サ 最高の流れですね。 常に抗わないで流れに乗っていく様子はまさにサーフィンのようです。
(*1)ジャック・シュワルツバルト Jam Kaのプロデューサーでもある。フランス海外県グアドループ出身のサックス奏者。ディアンジェロ、ロイ・ハーグローブ、ミシェル・ンデゲオチェロ、共演歴を見れば納得の才人。音楽を始める前はフランスの上院で働いていたという変わった経歴の持ち主でもある。インタビューはこちら
(*2)「GNJ」 2014年発表のアルバム。
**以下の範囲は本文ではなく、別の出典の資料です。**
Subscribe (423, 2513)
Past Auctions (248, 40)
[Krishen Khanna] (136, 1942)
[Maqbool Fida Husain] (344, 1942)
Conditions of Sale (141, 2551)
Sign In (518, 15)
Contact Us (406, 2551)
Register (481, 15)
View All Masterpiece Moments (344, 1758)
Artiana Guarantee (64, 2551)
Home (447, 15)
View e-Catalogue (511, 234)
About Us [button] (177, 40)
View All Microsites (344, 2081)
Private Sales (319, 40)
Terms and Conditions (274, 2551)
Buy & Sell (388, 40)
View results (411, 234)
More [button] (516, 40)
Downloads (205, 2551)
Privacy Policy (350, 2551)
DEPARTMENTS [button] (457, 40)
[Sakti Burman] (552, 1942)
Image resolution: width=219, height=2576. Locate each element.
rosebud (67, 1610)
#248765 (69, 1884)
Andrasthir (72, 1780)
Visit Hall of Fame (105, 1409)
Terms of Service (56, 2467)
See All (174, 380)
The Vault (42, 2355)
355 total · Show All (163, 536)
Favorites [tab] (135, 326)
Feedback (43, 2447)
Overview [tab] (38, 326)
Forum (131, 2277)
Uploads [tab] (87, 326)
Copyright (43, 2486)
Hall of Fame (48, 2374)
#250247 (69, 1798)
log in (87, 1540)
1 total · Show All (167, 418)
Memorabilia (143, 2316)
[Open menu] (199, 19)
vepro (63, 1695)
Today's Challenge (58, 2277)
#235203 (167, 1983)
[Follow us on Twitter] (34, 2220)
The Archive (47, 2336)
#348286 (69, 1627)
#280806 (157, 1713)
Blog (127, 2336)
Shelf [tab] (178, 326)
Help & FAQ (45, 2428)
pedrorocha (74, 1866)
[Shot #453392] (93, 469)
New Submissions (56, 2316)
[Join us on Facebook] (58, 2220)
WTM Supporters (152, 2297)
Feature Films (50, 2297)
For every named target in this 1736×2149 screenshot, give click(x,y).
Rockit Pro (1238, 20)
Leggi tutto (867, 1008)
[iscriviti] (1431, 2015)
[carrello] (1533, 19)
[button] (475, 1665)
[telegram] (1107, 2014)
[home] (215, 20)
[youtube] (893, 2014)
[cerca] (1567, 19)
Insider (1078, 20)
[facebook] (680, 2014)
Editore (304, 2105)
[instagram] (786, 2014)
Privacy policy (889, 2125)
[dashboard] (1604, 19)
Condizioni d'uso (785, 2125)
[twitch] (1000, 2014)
タイトルは、ジャズの音を表すBlue Noteに、オーガニックでナチュラルな音を掛け合わせた造語「Green Note Jazz」から。
(*3)トニー・モナコ アメリカのオルガンプレイヤー。ジミー・スミスの愛弟子で、“炎のオルガン奏者”の異名を持つ。サウボナ・ミュージックは小沼ようすけ、ジーン・ジャクソンとのオルガントリオのライブのお手伝いをさせて頂いた。インタビューはこちらとこちらに。
(*4)アーノウ・ドルメン グアドループ出身のドラマー/ka奏者。ジャック・シュワルツバルトの推薦によりJam Kaに参加。その後に大活躍し、いまやフランスのジャズ界きっての人気ドラマーに。通常のスネアの形状で、Kaとしても使用できる「スネアKa」の発案者でもある。